Collected data:
BEGIN

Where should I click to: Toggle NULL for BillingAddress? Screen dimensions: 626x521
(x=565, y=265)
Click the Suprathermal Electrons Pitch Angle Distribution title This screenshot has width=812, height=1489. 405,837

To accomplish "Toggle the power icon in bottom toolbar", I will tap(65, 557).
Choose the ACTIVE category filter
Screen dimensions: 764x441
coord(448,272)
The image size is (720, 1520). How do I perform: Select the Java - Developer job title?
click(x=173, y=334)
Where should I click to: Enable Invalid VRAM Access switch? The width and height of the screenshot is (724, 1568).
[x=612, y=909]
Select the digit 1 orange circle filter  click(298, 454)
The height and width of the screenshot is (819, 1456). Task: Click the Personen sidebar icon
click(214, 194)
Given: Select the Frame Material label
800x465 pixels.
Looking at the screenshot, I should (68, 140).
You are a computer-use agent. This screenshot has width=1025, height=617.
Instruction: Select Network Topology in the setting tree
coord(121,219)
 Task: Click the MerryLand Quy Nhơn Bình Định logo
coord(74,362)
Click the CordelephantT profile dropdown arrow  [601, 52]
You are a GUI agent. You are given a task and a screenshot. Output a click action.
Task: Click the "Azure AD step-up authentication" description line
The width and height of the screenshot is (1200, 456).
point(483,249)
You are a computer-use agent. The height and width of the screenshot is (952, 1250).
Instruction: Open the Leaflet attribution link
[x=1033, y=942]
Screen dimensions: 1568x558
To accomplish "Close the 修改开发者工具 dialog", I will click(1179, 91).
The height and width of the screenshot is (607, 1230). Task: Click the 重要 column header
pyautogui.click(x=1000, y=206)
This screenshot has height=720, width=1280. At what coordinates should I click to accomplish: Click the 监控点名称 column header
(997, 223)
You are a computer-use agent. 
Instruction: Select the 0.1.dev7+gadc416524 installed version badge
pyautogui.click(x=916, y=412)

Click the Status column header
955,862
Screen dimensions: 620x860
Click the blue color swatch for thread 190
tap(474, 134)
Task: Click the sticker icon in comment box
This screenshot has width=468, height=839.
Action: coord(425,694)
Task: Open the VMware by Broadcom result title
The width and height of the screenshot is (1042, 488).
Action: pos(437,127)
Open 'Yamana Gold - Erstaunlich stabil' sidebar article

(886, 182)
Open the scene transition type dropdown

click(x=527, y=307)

END

Nothing but the lines from the first line of the data through the line with "Select the digit" should be returned, exactly as they appear, both ends included.

Where should I click to: Toggle NULL for BillingAddress? Screen dimensions: 626x521
(x=565, y=265)
Click the Suprathermal Electrons Pitch Angle Distribution title This screenshot has width=812, height=1489. 405,837

To accomplish "Toggle the power icon in bottom toolbar", I will tap(65, 557).
Choose the ACTIVE category filter
Screen dimensions: 764x441
coord(448,272)
The image size is (720, 1520). How do I perform: Select the Java - Developer job title?
click(x=173, y=334)
Where should I click to: Enable Invalid VRAM Access switch? The width and height of the screenshot is (724, 1568).
[x=612, y=909]
Select the digit 1 orange circle filter  click(298, 454)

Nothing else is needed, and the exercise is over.